- **Instruksi Tugas 1**: Salin dengan tepat sebagian kutipan tentang peta yang salah arah, mulai dari kata-kata yang memuat "Terbayang betapa menyakitkan, sudah" dan berhenti setelah "menggunakan peta digital.".
- **Instruksi Tugas 2**: Tentukan apakah setiap pernyataan berikut sesuai dengan kutipan. Jawab ya atau tidak dan sertakan kata-kata penentu dari kutipan sebagaimana tertulis. (a) Acara pelatihan dimulai pukul 8. (b) Lokasi yang dicari berada 40 km di sebelah timur. (c) Penulis berangkat dari Bandung setelah subuh.
*** Kutipan
Moral: Peta yang Salah Arah

Terbayang betapa menyakitkan, sudah menggunakan peta, tetap salah arah tujuan. Saya berangkat dari Bandung dini hari sebelum subuh menuju ke Indramayu hendak memberikan pelatihan multimedia. Panitia pelatihan sudah mengirimkan lokasi lengkap dengan peta digital kota Indramayu. Saya tiba di lokasi, sesuai peta, pukul 6 pagi. Padahal acara pelatihan dimulai pukul 8. Maka saya mencari tempat yang nyaman untuk sarapan dan minum kopi, di sekitar lokasi.

Menjelang jam 8 saya berangkat lagi dari kedai kopi menuju lokasi, kurang dari 5 menit sudah tiba. Saya tidak menemukan acara pelatihan multimedia di lokasi. Setelah bertanya ke orang di situ, ternyata saya salah peta. Lokasi yang saya cari ada di 40 km sebelah barat, sudah saya lewati ketika dari Bandung. Mereka juga cerita, sudah sering ada orang salah arah ke situ dengan menggunakan peta digital.
******
*** Data yang Disediakan
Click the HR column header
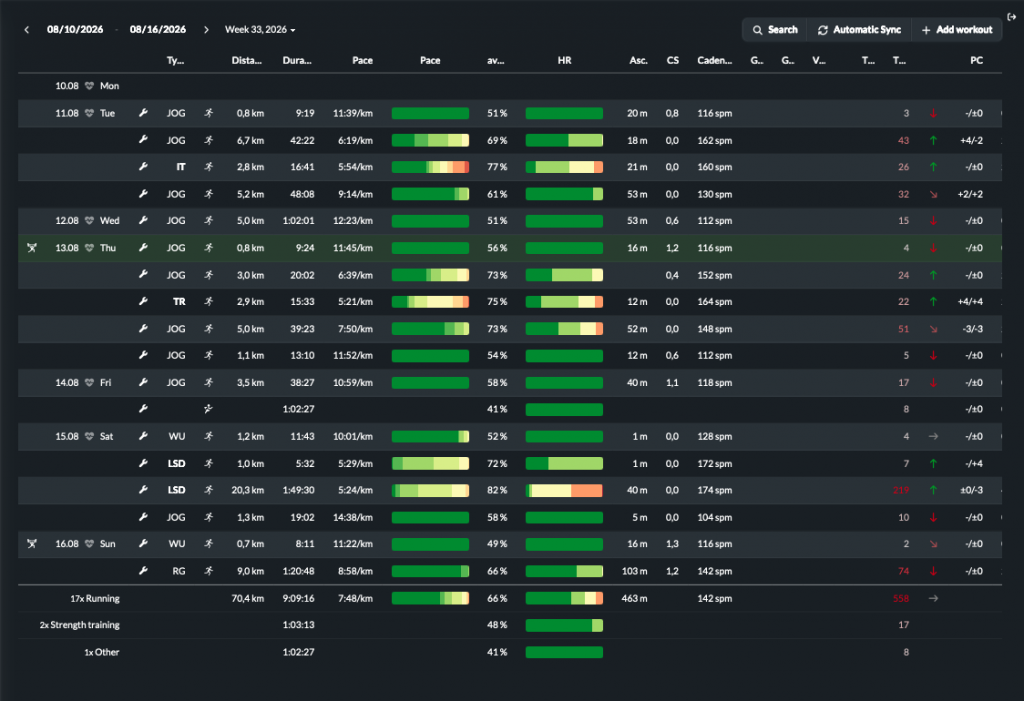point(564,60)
******
*** Data yang Disediakan
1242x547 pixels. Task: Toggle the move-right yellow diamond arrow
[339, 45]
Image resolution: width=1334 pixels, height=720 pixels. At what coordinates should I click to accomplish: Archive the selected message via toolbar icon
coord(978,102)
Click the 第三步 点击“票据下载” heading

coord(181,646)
******
- **Keluaran yang Diharapkan 1**:
Terbayang betapa menyakitkan, sudah menggunakan peta, tetap salah arah tujuan. Saya berangkat dari Bandung dini hari sebelum subuh menuju ke Indramayu hendak memberikan pelatihan multimedia. Panitia pelatihan sudah mengirimkan lokasi lengkap dengan peta digital kota Indramayu. Saya tiba di lokasi, sesuai peta, pukul 6 pagi. Padahal acara pelatihan dimulai pukul 8. Maka saya mencari tempat yang nyaman untuk sarapan dan minum kopi, di sekitar lokasi.

Menjelang jam 8 saya berangkat lagi dari kedai kopi menuju lokasi, kurang dari 5 menit sudah tiba. Saya tidak menemukan acara pelatihan multimedia di lokasi. Setelah bertanya ke orang di situ, ternyata saya salah peta. Lokasi yang saya cari ada di 40 km sebelah barat, sudah saya lewati ketika dari Bandung. Mereka juga cerita, sudah sering ada orang salah arah ke situ dengan menggunakan peta digital.

- **Keluaran yang Diharapkan 2**:
(a) Ya: "Padahal acara pelatihan dimulai pukul 8."
(b) Tidak: "Lokasi yang saya cari ada di 40 km sebelah barat"
(c) Tidak: "Saya berangkat dari Bandung dini hari sebelum subuh"